Politica

Eurogruppo, accordo nella notte su Grecia. Nuova trance di aiuti. Fmi torna a bordo

Si è conclusa positivamente alle due di notte a Bruxelles, dopo 11 ore di negoziato spesso frammentato in incontri ristretti fra i protagonisti principali, la riunione di ieri dell’Eurogruppo sulla Grecia. L’accordo finale, descritto in un lungo e complicatissimo testo di conclusioni dell’Eurogruppo, approva le dure misure prese da Atene per soddisfare le richieste dei creditori e prevede innanzi tutto che la Grecia possa supplire ai propri bisogni di finanziamento a breve termine con una nuova “tranche” di prestiti dell’Eurozona (la seconda del terzo programma di salvataggio) da 10,3 miliardi di euro, di cui 7,5 miliardi entro giugno, e il resto in ottobre. Il negoziato si è svolto in un clima piuttosto disteso, molto diverso da quello delle drammatiche notti, soprattutto l’anno scorso, in cui sembrava non esserci più alcuna fiducia reciproca fra la Grecia e i suoi creditori. Ma, soprattutto, l’accordo permette di ricucire lo strappo fra l’Eurozona e il Fmi, che finora non aveva voluto partecipare al terzo programma concordato l’estate scorsa perché considerava che il debito greco non fosse sostenibile senza un suo ulteriore e cospicuo alleggerimento (soprattutto attraverso un prolungamento a lunghissimo termine delle scadenze di rimborso). E’ sui termini di questo alleggerimento ci si sono manifestate le difficoltà maggiori a trovare un accordo, viste in particolare le forti resistenze tedesche. E nonostante il fatto che sia proprio la Germania lo Stato membro che insiste di più perché il Fmi continui a partecipare pienamente al programma per la Grecia.
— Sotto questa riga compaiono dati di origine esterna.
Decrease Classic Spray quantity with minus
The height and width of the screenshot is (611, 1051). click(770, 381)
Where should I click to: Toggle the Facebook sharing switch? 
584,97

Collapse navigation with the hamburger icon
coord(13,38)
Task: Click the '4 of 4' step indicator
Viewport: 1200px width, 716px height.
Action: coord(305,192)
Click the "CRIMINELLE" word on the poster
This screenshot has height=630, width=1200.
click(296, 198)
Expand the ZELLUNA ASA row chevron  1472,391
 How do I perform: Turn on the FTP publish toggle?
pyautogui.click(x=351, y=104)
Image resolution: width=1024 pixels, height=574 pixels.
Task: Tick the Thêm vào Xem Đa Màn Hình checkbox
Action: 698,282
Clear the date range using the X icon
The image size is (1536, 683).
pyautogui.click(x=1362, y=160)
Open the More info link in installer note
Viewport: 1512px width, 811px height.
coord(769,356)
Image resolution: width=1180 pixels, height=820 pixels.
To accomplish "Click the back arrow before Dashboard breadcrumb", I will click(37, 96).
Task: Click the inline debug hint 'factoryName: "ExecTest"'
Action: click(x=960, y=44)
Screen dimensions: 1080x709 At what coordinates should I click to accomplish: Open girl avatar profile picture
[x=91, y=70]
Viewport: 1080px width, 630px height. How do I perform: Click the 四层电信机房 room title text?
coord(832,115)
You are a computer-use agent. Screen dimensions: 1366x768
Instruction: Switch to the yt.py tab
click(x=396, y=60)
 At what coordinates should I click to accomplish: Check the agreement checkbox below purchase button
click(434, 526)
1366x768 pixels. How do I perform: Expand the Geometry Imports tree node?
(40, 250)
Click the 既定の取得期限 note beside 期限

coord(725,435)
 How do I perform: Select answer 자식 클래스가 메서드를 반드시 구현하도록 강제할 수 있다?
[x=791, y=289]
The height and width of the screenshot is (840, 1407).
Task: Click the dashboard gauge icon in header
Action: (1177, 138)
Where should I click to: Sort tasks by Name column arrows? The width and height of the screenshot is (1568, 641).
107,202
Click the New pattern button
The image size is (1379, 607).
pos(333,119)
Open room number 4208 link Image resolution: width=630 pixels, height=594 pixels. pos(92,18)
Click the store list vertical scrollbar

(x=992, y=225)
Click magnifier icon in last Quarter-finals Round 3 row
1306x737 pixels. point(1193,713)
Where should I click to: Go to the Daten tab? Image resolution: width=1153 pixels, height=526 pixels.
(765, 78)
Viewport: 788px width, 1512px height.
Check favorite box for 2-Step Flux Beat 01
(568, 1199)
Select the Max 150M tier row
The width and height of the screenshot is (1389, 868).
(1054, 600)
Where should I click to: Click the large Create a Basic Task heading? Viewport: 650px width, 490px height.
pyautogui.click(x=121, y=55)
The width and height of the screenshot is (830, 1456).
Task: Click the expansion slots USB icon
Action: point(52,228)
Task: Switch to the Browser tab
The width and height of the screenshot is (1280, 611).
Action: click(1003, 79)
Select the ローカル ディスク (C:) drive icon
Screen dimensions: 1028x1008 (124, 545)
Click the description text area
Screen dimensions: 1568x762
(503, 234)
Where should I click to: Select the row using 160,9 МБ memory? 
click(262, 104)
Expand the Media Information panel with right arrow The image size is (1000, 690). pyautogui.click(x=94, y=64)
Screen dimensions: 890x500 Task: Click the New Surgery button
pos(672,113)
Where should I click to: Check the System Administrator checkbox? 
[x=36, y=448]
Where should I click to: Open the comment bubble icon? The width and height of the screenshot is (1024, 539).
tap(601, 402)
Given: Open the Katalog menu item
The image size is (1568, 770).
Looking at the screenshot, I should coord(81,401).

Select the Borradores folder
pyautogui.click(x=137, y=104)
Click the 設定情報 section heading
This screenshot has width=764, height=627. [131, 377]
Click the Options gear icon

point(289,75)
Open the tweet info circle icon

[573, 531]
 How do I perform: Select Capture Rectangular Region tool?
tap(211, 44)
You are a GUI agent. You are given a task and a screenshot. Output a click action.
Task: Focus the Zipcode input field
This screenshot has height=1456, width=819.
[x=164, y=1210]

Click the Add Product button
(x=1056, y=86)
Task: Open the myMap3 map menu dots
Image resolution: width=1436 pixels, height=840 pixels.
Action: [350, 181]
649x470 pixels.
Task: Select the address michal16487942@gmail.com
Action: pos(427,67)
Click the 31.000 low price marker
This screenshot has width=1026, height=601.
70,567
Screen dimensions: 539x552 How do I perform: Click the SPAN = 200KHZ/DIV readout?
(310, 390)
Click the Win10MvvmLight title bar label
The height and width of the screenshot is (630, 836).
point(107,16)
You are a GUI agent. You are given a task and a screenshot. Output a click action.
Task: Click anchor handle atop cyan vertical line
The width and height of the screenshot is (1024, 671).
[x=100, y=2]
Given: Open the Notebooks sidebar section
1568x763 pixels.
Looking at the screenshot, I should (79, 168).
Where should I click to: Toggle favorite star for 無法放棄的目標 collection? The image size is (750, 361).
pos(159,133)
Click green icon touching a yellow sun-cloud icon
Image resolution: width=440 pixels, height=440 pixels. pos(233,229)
Alla fine, fatto salvo il principio per cui non ci sarà nessun “haircut”, ovvero un taglio netto del valore nominale del debito greco (il “principale”) – secondo l’accordo unanime dell’Eurogruppo – si è concordato che sarà alleggerito l’onere del debito, cioè quello che la Grecia paga in interessi ai suoi creditori ogni anno, ma senza entrare nei dettagli delle misure che saranno prese a lungo e lunghissimo termine, che saranno decise e quantificate solo nel 2018, alla fine del terzo programma greco e a condizione che sia stato attuato con successo. E’ la maggiore concessione che ha fatto il Fmi, che inizialmente chiedeva di decidere le misure di alleggerimento del debito all’inizio (e non alla fine) del programma deciso nell’agosto scorso, come condizione per parteciparvi. Su questo punto è passata la linea tedesca del “falco” Wolfgang Schaeuble, il ministro delle Finanze, che ora non dovrà presentare al Bundestag una decisione di alleggerire il debito greco prima delle elezioni in Germania, previste alla fine del 2017. Sono comunque state prese alcune decisioni che renderanno più gestibile l’onere del debito greco a breve termine, con una riduzione degli interessi che Atene avrebbe dovuto pagare nel 2017 sui prestiti ricevuti col secondo programma (dell 2012) e un adattamento al livello bassissimo attuale degli interessi pagati all’Esm (Meccanismo europeo di Stabilità, il fondo garantito dai paesi dell’Eurozona che finanzia i prestiti con emissioni sul mercato).

Inoltre, e questo è particolarmente importante per il Fmi, anche se le misure di medio e lungo termine non sono state quantificate, si è deciso di fissare un parametro importante per la sostenibilità delle finanze di Atene, fissando praticamente un tetto complessivo agli oneri del debito che la Grecia dovrà pagare ogni anno: il fabbisogno lordo di finanziamento (“gross financial needs”) del Paese non dovrà superare il 15% del Pil nel medio termine e il 20% successivamente. Un altro elemento di discordia fra l’Eurozona e il Fmi riguardava l’avanzo primario (ovvero il bilancio al netto degli interessi sul debito) chiesto alla Grecia. L’Eurogruppo (soprattutto su spinta di Shaeuble) chiedeva che raggiungesse il 3,5% del Pil a partire dal 2018 e poi si mantenesse su questo livello negli anni successivi. Per il Fmi, invece, mantenere per anni un avanzo primario così consistente sarebbe un obiettivo troppo ambizioso e insostenibile per un paese piegato da una crisi gravissima e lunghissima come la Grecia, e sarebbe più realistico limitarsi all’1,5% del Pil.

Alla fine, si è deciso di lasciare solo l’obiettivo del 3,5% per il 2018, senza precisare se debba essere mantenuto successivamente. A questo punto, la decisione del Fmi di “tornare a bordo” del programma greco sarà raccomandata dal management al board del Fondo per essere presa entro la fine del 2016. Erano poco controversi, infine, gli altri due elementi della discussione, che sono passati senza difficoltà e hanno consentito la conclusione positiva della prima “review” (verifica) del terzo programma, aprendo la strada all’esborso della “tranche” da 10,3 miliardi di euro: da una parte le notevoli riforme strutturali che Atene ha effettivamente già approvato per legge (la riforma delle pensioni, l’aumento dell’Iva, la creazione di uno strumento per gestire i crediti deteriorati del sistema bancario e la creazione del Fondo per le privatizzazioni); dall’altra il cosiddetto meccanismo di contingenza (voluto in particolare dal Fmi, ma anche da Berlino), che farà scattare tagli di bilancio o aumento di introiti fiscali automatici e “orizzontali” (fatti salvi alcuni settori prioritari) nel caso in cui non sia raggiunto l’obiettivo fissato per l’avanzo primario.